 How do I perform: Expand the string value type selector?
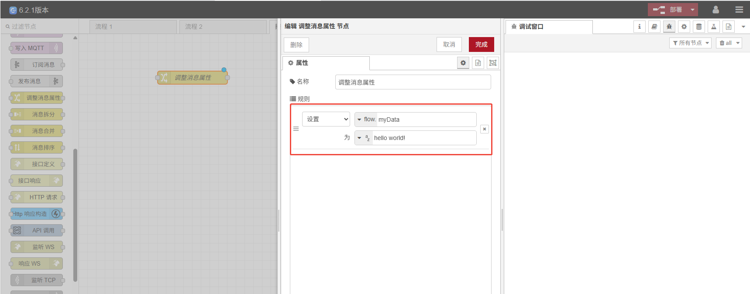[363, 138]
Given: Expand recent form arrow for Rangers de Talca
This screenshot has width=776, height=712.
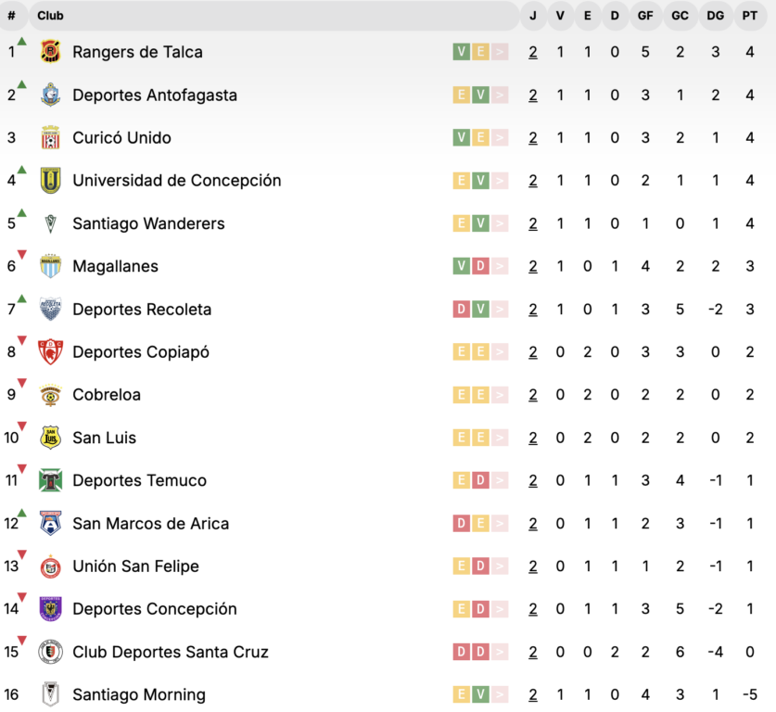Looking at the screenshot, I should point(501,52).
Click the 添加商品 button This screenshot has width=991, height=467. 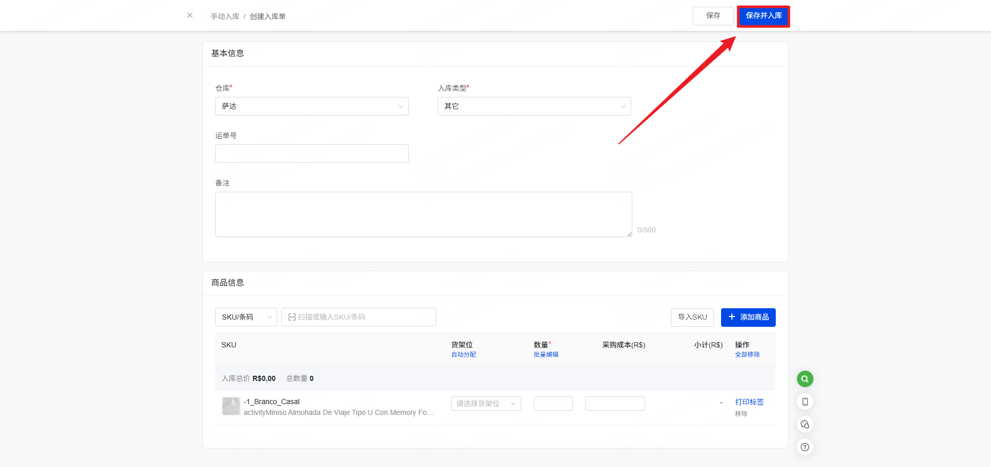click(x=748, y=318)
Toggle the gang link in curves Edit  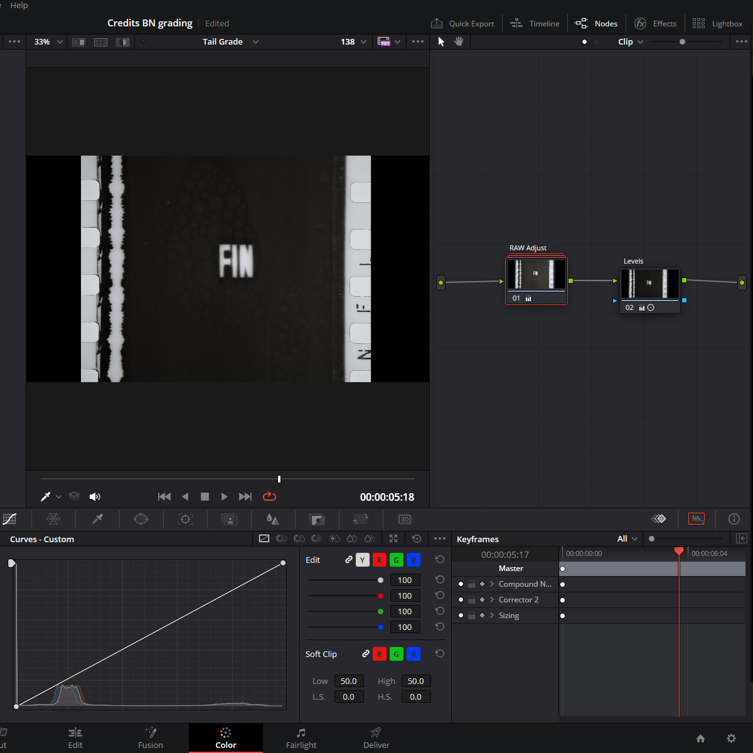pyautogui.click(x=349, y=560)
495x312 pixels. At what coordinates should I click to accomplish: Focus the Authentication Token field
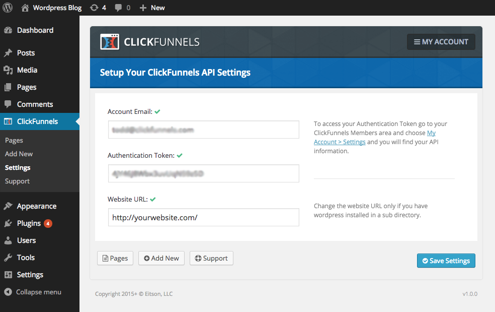[203, 173]
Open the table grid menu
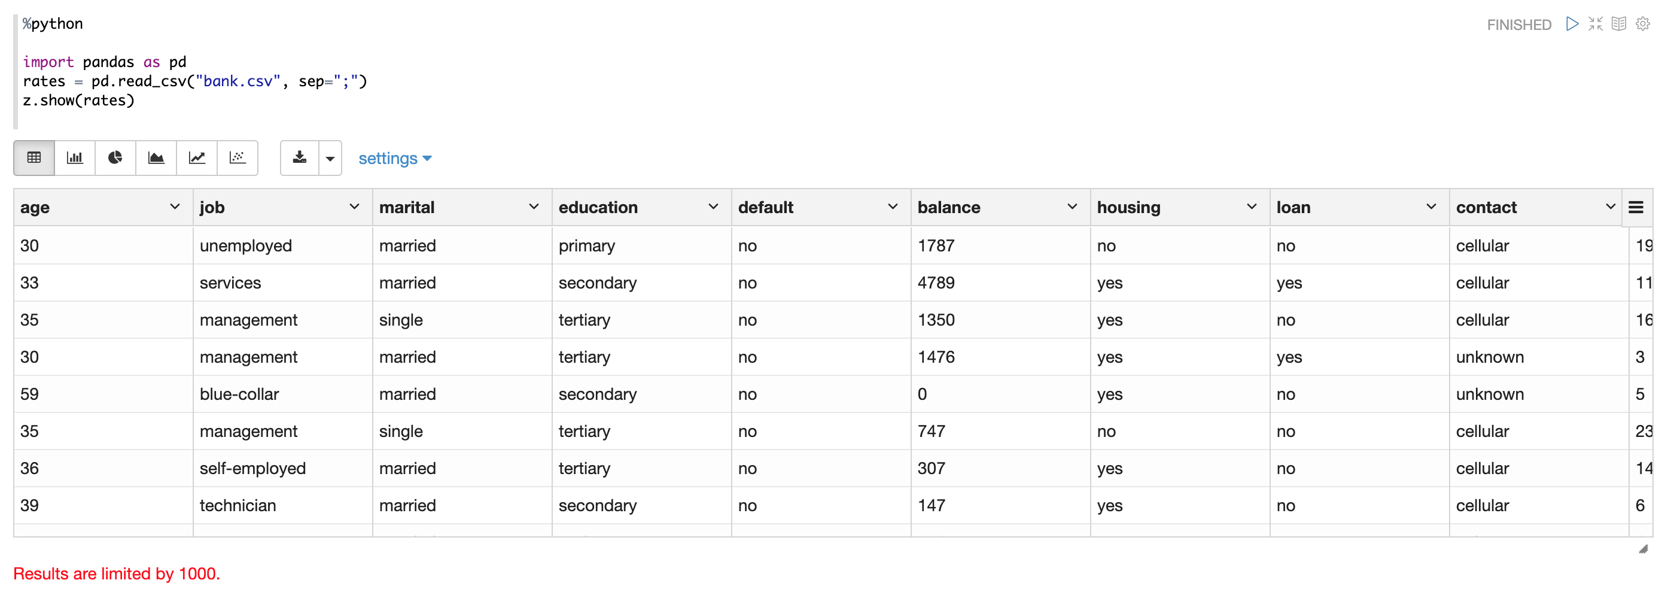 point(1636,207)
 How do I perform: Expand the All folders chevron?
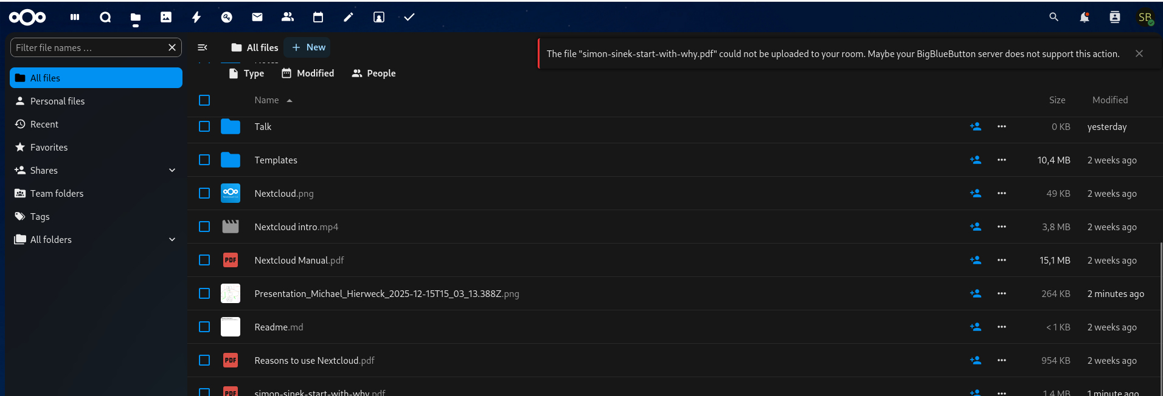[x=172, y=239]
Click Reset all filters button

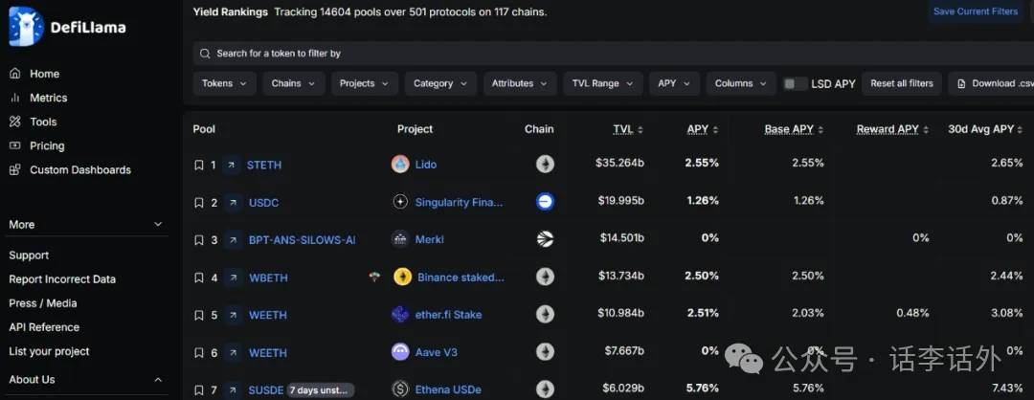click(x=901, y=83)
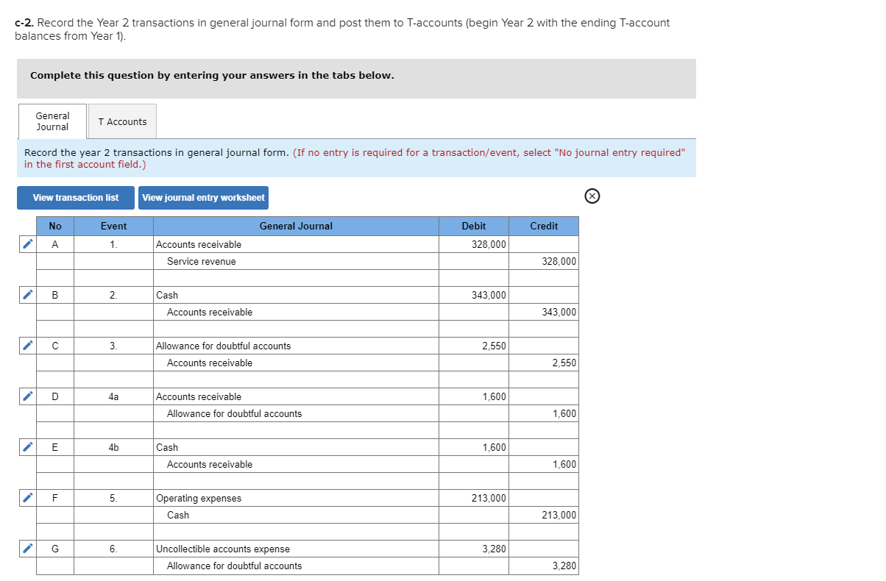Click View journal entry worksheet
This screenshot has height=581, width=886.
[204, 197]
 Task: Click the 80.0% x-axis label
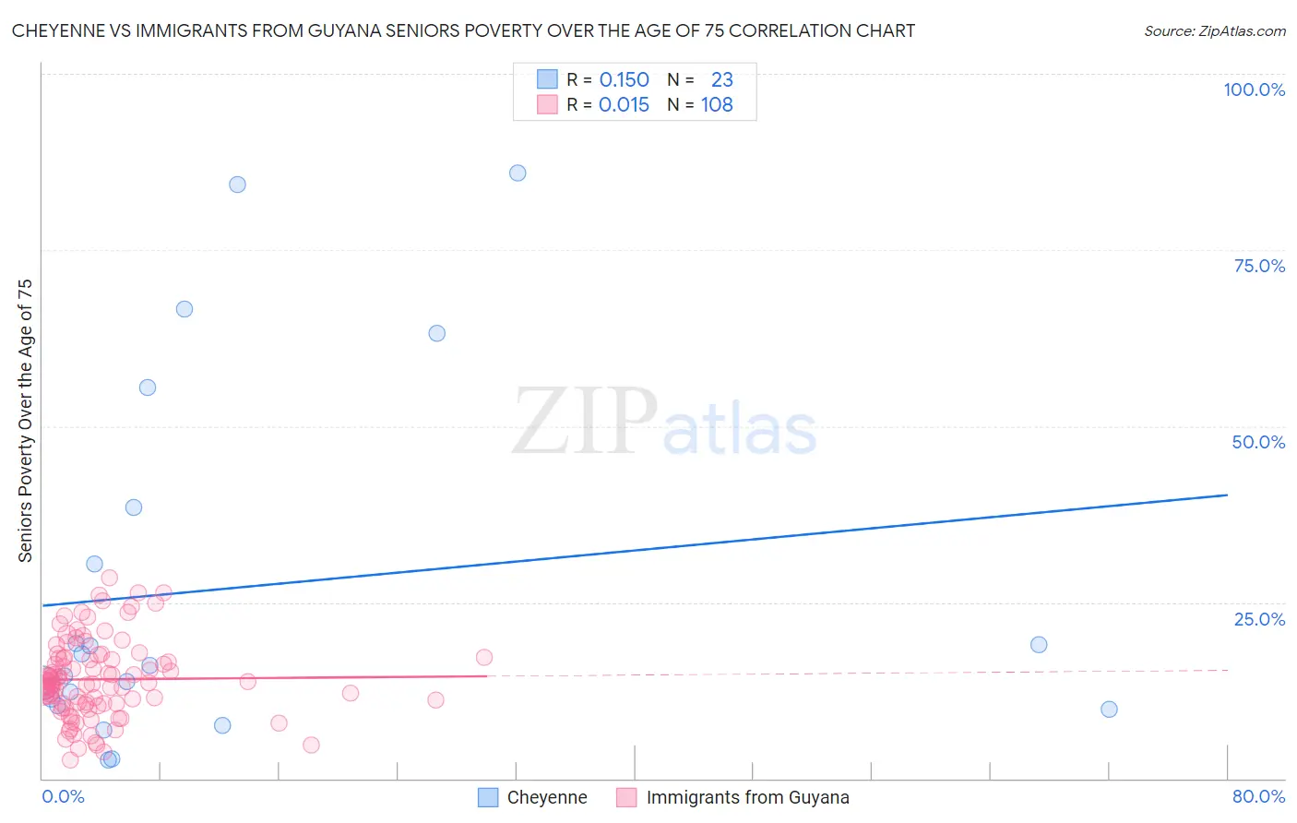point(1258,796)
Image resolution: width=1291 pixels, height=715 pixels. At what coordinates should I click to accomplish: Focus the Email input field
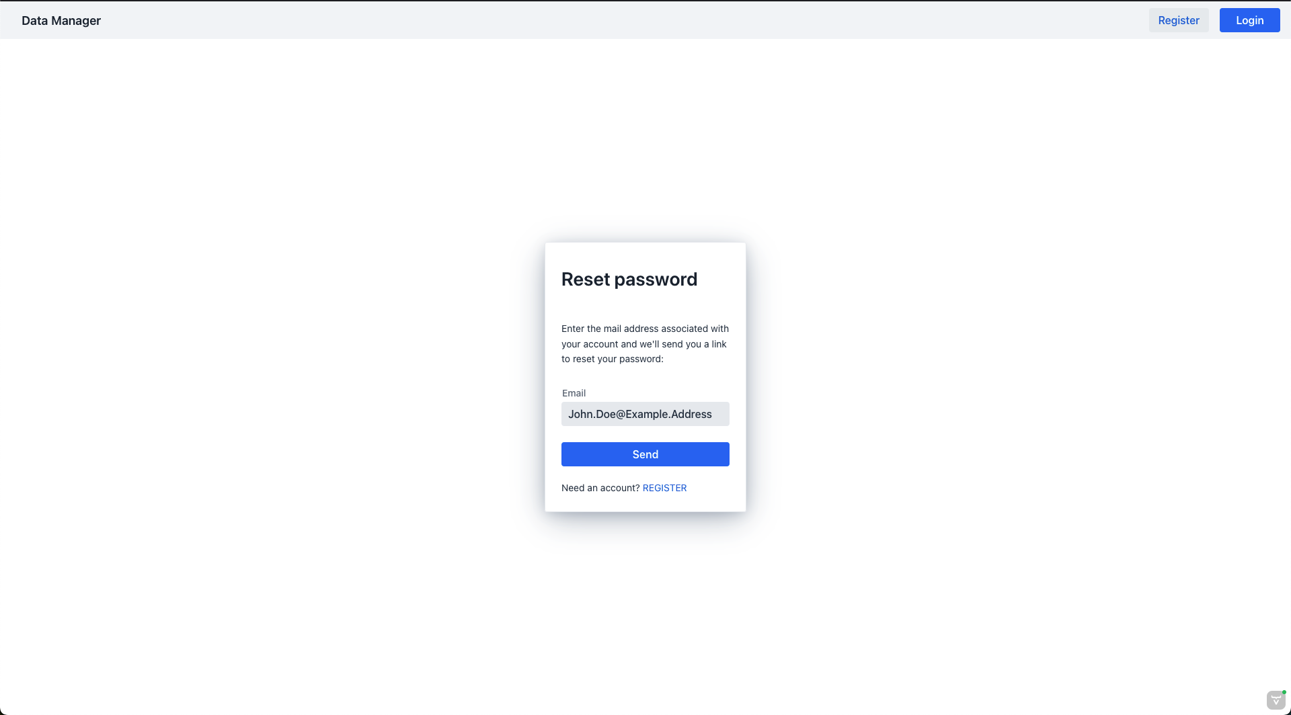(645, 414)
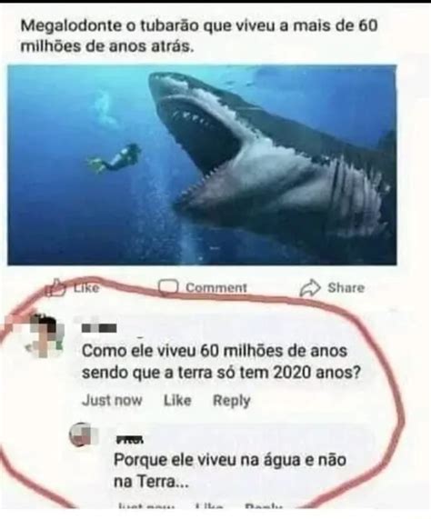Select the post caption about Megalodonte
The image size is (431, 519).
pos(199,35)
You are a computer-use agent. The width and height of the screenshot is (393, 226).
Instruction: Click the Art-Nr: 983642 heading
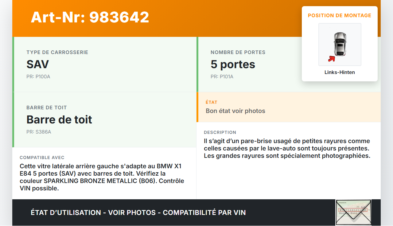point(90,17)
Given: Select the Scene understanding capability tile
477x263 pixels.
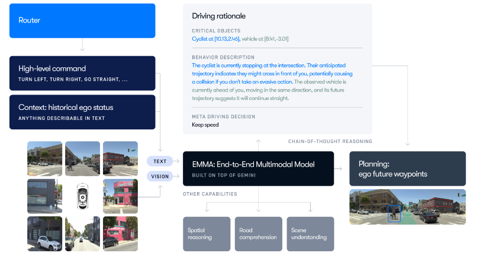Looking at the screenshot, I should tap(310, 233).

*Exercise objective:* The lines to return run from the line containing "You are a computer-use" through the last line of the records. Give them exactly, omitting pictures.

*Reply:*
You are a computer-use agent. The width and height of the screenshot is (393, 226).
Instruction: Click the Art-Nr: 983642 heading
point(90,17)
Given: Select the Scene understanding capability tile
477x263 pixels.
Looking at the screenshot, I should tap(310, 233).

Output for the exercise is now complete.